PENDANT LONGTEMPS le risque de thrombose veineuse n’a pas été directement lié au tabagisme. Une étude parue en janvier 2013 montre le contraire (1). En outre, on sait, depuis la parution de plusieurs études parues en 1995, que les contraceptifs oraux combinés augmentent le risque thromboembolique veineux. Toutes les pilules augmentent ce risque. Une des questions importantes est de connaître les effets de l’association tabac–pilule. « L’Agence nationale de sécurité du médicament (Asnm), dans son rapport de mars 2013, n’en parle absolument pas, déplore le Dr Ivan Berlin. Mais une grande étude parue en 2008 (2) nous fournit des éléments essentiels ». 2 989 patientes ayant eu un premier épisode de thrombose veineuse et 4 900 témoins ont été incluses. Le risque de thrombose était plus élevé chez les fumeuses et augmentait d’une façon dose-dépendante avec le nombre de cigarettes fumées par jour. Les femmes fumeuses régulières utilisant une contraception orale avaient un risque 8,8 fois supérieur à celui des femmes qui ne fumaient pas et qui n’utilisaient pas de contraceptifs oraux. Les auteurs concluaient au surrisque de thrombose chez les femmes fumeuses prenant la pilule. Ces conclusions émanent d’observations parfaitement documentées par diagnostic échographique sur une grande cohorte de femmes.
Tous les estroprogestatifs sont vraisemblablement impliqués dans le risque thromboembolique veineux. Mais il varie selon le progestatif utilisé et la dose d’éthinylestradiol. C’est ce que démontrent les auteurs d’une très récente analyse de 25 études (3).
Consensus.
« En ce qui concerne le risque artériel, poursuit le Dr Berlin, le tabac comme la pilule augmentent le risque coronaire et celui d’AVC. Plus on est âgé, plus le risque augmente. Il est bon de rappeler le consensus émis en 2012 par la Société française d’endocrinologie ». Celui-ci stipule que la contraception estroprogestative, quelque soit son mode d’administration (pilule, patches, anneau vaginal) devrait être est contre-indiquée chez les fumeuses de plus de 35 ans, spécialement celles qui fument plus de 15 cigarettes par jour. Avant l’âge de 35 ans et en fonction du nombre de cigarettes fumées par jour, la contraception estroprogestative peut être envisagée, en l’absence de facteurs de risque ou d’autres contre-indications. Ce consensus souligne également que la contraception d’urgence avec le lévonorgestrel ou l’acétate d’ulipristal n’est pas contre-indiquée chez les fumeuses. Le choix de la contraception est en fait une bonne opportunité pour discuter du sevrage tabagique.

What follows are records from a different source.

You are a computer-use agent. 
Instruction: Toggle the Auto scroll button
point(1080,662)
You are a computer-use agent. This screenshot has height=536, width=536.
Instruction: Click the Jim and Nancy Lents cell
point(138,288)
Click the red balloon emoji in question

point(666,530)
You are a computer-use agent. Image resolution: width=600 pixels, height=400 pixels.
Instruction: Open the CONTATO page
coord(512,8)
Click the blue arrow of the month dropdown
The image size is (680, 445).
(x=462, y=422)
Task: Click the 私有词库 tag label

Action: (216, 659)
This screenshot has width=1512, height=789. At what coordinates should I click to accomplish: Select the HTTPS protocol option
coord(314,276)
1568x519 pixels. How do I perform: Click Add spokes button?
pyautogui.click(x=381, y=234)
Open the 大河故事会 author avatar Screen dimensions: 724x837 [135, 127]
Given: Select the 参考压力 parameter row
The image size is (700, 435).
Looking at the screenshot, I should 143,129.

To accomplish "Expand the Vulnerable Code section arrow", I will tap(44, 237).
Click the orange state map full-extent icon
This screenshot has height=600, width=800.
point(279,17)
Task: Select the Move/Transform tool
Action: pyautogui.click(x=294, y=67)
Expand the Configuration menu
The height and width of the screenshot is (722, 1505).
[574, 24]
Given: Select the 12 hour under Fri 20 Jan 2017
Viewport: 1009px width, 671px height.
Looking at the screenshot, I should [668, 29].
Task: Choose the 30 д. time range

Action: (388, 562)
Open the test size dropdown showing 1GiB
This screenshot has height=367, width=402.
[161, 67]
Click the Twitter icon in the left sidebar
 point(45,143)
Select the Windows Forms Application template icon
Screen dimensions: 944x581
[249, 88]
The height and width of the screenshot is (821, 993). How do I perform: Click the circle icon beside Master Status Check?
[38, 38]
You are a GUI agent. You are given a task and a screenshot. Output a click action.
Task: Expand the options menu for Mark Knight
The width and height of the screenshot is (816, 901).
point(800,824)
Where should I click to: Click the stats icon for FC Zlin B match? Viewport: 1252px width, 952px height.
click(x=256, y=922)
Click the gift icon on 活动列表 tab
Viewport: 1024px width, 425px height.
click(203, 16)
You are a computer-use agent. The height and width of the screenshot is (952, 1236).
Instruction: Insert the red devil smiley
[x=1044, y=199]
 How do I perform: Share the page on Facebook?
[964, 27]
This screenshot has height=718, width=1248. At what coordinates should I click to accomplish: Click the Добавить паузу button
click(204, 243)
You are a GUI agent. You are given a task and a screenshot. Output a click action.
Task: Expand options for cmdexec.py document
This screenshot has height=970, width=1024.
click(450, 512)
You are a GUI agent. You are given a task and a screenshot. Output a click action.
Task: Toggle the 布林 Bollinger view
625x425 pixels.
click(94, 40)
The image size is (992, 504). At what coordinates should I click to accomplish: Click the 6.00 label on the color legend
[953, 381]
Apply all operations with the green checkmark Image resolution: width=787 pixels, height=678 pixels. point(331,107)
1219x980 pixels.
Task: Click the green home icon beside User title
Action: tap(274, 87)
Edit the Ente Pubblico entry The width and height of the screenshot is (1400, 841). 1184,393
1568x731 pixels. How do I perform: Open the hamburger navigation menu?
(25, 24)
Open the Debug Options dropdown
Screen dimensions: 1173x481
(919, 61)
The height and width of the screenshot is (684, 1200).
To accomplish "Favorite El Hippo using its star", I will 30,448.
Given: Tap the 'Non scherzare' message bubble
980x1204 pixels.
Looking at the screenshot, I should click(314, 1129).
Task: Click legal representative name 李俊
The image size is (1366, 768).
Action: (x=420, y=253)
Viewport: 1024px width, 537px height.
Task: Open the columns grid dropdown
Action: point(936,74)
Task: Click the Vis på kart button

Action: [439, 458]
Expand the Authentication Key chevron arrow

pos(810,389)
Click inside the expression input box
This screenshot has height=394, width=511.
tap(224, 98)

Entretien avec le Dr Ivan Berlin, Service de pharmacologie, Groupe hospitalier Pitié - Salpêtrière (Paris)
(1) The Lancet. janvier 2013. 381(9861).
(2) Pomp et al. Smoking increases the risk of venous thrombosis and acts synergistically with oral contraceptive use. American Journal of Hematology, 83(2): 97-102.
(3) Stegeman B et al. Different combined oral contraceptives and the risk of venous thrombosis: systematic review and network meta-analysis. BMJ. 12 Septembre 2013.
(4)Gourdy P et al. Contraception hormonale chez la femme à risque vasculaire et métabolique : recommandations de la Société française d’endocrinologie. Annales d’endocrinologie. Novembre 2012. 73(5):469-87.